With the rapid rise of advanced artificial intelligence, young people are hearing constant predictions about the future of work: entire industries transformed, jobs automated, new occupations disappearing almost overnight.
And yes — AI will reshape the workforce in profound ways. But amid all the anxiety about what’s changing, it’s worth pausing to consider what probably won’t.
For generations, human work has been built around enduring patterns of capability that transcend industries, technologies and job titles. The ability to communicate and persuade. To build relationships and networks. To identify patterns and solve problems. To organize information. To innovate. To lead people through uncertainty.
The tools may evolve. The applications may change. But these foundational human capabilities remain remarkably durable.
At the Kansas City nonprofit DeBruce Foundation, we call these capabilities “agilities” — or patterns of work interests and strengths that can help people navigate multiple career pathways over the course of their lives. Because people are not static — and their careers aren’t either. The average young person entering the workforce today is likely to change jobs, industries and even professions multiple times.
That is why career success increasingly depends less on preparing for one specific job title – and more on understanding how your strengths can flex, adapt and grow across changing opportunities.
That kind of self-knowledge matters even more during periods of economic disruption.
For years, The DeBruce Foundation has studied how young people think about work and opportunity through our public opinion research on youth and careers. The findings have remained remarkably consistent: Young people are optimistic about their futures, but many lack career literacy — the ability to understand themselves, explore options and navigate the changing world of work. Many also lack the professional networks and exposure that help people identify emerging opportunities.
AI raises the stakes.
In a world where technical skills may evolve rapidly, the ability to learn continuously and adapt confidently becomes even more valuable. That has implications for all of us.
For students graduating this year, it means taking advantage of resources and tools to explore pathways you hadn’t considered. Research shows that students typically consider only one or two careers — a fraction of those they are likely to hold over their lifetimes. Familiarizing themselves with the wide range of occupations aligned with their skills and interests can better prepare young people to navigate the twists and turns their careers are likely to take.
For parents, this is a moment to acknowledge the uncertainty many young people feel — while also encouraging them to focus on what they can control. Help students discover their capabilities. Encourage broader career exploration. And socialize the idea that career pivots are not failures, but a normal part of modern working life.
For educators, it means introducing career literacy earlier and in ways that expand horizons instead of narrowing them. A student interested in coding, for example, should not think, “I can only be a software engineer.” They should understand that strengths in innovation, problem-solving and working with information can translate across many industries and roles that may not even exist yet.
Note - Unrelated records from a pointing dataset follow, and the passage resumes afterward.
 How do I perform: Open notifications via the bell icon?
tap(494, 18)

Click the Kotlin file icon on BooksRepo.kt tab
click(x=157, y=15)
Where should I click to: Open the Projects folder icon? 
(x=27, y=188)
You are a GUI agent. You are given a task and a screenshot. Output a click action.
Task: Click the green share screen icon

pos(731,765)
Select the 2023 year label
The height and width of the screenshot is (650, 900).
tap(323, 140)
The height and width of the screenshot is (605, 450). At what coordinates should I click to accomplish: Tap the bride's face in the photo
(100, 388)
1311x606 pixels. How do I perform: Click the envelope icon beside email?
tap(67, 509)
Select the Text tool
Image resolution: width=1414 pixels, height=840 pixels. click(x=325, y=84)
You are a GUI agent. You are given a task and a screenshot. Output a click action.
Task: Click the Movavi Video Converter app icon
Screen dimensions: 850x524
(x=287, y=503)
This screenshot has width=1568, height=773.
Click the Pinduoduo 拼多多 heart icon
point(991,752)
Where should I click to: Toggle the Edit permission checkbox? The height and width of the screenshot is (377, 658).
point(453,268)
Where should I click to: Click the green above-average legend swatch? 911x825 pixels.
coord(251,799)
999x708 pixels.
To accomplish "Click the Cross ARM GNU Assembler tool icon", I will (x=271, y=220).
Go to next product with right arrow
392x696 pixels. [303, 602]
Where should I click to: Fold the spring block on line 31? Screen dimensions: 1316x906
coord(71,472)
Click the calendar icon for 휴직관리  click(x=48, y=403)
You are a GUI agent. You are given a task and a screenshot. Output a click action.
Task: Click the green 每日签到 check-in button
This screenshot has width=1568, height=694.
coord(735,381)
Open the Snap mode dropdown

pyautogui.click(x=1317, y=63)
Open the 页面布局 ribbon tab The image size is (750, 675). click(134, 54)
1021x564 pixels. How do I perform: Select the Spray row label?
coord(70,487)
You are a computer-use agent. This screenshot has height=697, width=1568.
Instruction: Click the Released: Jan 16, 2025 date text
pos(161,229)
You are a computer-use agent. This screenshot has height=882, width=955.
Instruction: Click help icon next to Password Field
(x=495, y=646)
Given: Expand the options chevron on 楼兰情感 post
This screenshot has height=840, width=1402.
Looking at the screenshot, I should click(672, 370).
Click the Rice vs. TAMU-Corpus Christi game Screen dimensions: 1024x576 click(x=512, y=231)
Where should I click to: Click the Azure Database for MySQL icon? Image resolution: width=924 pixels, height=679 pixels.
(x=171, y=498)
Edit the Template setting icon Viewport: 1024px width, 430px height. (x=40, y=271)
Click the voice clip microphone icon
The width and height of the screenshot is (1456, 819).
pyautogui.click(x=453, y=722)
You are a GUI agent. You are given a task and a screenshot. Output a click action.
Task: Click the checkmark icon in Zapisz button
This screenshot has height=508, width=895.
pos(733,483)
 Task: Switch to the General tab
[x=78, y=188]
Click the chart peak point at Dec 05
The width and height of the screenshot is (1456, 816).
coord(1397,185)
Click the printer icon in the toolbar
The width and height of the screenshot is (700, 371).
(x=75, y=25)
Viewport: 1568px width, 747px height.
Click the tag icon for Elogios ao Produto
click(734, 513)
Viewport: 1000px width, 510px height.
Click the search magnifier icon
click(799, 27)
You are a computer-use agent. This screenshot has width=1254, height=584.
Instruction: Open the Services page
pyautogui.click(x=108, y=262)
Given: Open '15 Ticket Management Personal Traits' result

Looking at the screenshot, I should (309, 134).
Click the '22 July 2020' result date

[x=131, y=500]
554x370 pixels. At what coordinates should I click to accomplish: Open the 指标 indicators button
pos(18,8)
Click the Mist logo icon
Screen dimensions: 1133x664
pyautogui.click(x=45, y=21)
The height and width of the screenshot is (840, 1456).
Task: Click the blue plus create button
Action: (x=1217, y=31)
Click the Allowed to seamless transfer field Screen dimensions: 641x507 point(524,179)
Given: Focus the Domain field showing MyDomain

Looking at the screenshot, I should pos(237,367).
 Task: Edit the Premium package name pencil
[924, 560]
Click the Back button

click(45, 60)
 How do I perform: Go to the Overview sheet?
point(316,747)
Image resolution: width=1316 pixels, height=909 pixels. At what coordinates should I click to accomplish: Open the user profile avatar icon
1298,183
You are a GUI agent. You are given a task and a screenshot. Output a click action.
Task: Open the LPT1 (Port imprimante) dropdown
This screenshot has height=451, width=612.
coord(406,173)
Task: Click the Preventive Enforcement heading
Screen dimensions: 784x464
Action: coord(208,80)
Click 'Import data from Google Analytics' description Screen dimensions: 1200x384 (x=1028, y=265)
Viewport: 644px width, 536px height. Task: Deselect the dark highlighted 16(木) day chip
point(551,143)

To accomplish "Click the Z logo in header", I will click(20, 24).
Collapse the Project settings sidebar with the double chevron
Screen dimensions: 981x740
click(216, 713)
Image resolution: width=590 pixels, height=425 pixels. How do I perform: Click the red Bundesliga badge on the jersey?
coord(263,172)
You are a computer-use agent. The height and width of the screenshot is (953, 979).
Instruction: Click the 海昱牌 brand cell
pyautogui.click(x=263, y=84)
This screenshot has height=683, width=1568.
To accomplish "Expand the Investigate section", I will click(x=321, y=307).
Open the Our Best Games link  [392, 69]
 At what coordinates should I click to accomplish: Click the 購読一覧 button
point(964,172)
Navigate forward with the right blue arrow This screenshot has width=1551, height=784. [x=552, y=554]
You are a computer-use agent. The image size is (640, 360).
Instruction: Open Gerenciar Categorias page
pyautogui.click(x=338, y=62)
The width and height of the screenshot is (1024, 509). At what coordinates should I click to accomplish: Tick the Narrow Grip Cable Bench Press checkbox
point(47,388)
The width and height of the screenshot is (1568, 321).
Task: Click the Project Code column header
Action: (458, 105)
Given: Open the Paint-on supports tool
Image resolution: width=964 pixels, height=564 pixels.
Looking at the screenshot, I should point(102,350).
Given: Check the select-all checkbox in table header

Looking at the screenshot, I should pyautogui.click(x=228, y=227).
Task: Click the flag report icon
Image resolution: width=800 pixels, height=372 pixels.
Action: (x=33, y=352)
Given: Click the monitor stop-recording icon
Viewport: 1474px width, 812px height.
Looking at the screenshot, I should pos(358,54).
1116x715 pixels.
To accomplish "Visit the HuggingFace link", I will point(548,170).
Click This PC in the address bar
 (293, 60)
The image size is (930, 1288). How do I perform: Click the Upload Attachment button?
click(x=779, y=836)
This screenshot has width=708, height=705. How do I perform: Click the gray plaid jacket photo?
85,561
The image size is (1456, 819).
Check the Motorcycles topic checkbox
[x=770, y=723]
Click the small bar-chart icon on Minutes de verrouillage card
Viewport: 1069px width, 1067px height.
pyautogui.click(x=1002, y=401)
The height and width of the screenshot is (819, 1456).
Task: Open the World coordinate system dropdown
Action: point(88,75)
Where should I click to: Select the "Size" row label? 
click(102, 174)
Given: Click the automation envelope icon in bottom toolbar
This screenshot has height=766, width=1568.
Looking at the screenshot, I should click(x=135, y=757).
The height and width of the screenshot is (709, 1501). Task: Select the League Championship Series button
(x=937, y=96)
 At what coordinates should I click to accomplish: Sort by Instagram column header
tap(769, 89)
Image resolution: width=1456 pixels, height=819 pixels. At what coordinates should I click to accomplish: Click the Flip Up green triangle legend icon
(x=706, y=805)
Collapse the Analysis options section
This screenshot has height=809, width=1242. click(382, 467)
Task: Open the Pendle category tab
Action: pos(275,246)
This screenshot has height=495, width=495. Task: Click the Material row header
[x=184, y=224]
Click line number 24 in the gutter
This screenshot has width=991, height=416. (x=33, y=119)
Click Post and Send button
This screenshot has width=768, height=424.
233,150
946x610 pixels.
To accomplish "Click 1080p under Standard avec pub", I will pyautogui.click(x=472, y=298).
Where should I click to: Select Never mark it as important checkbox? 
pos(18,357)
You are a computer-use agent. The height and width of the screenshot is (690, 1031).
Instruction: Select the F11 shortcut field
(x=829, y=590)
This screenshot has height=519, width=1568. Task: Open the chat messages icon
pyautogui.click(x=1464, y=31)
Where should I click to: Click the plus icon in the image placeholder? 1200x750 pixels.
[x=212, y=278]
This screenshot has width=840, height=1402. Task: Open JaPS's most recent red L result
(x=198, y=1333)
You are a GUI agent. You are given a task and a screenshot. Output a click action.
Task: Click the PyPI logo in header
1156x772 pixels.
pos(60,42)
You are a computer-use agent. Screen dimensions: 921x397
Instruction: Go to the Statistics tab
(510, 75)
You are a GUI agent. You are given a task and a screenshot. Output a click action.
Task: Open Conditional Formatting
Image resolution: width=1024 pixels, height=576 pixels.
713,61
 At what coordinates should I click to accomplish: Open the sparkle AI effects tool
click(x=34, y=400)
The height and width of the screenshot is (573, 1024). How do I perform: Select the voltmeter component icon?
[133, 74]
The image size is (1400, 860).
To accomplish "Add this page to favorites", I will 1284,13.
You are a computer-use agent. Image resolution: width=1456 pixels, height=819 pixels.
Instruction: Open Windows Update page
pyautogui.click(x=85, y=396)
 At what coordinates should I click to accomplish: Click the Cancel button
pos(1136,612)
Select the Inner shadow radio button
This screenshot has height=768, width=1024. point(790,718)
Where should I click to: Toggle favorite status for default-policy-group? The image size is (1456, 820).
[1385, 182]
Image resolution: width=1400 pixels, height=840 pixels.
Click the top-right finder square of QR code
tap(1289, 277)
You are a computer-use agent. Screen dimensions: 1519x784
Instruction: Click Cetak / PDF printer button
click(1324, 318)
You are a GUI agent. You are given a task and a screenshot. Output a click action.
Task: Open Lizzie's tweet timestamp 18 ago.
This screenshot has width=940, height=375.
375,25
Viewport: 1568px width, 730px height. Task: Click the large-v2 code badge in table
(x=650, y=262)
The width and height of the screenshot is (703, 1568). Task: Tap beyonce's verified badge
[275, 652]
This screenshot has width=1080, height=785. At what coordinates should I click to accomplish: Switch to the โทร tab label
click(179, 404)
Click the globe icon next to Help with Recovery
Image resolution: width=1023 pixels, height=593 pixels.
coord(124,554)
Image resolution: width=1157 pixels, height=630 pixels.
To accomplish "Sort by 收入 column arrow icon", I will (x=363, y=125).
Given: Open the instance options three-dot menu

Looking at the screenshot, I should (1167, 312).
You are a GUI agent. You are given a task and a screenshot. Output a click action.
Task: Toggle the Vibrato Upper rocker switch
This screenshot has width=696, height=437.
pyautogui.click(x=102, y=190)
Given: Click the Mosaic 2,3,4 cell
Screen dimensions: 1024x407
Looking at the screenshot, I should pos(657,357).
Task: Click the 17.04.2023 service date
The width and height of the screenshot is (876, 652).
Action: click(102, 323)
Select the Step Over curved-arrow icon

For employers, this is an opportunity to think beyond narrow technical qualifications and focus more intentionally on the durable human capabilities that help workers thrive alongside evolving technologies. This moment also calls for deeper partnerships with schools, workforce organizations and community institutions to help young people better understand what future workplaces will actually demand.
There is no question that AI will change the economy. Some jobs will disappear. Others will emerge. Much about the future remains uncertain.
But the goal of career development was never supposed to be predicting the future perfectly. It is about preparing people to navigate change with confidence. And that may be the most important gift we can give this generation of graduates.
Dr. Leigh Anne Taylor Knight is executive director of the 501(c)(3) nonprofit DeBruce Foundation, which offers a free career skills toolkit to graduates as part of its charitable mission.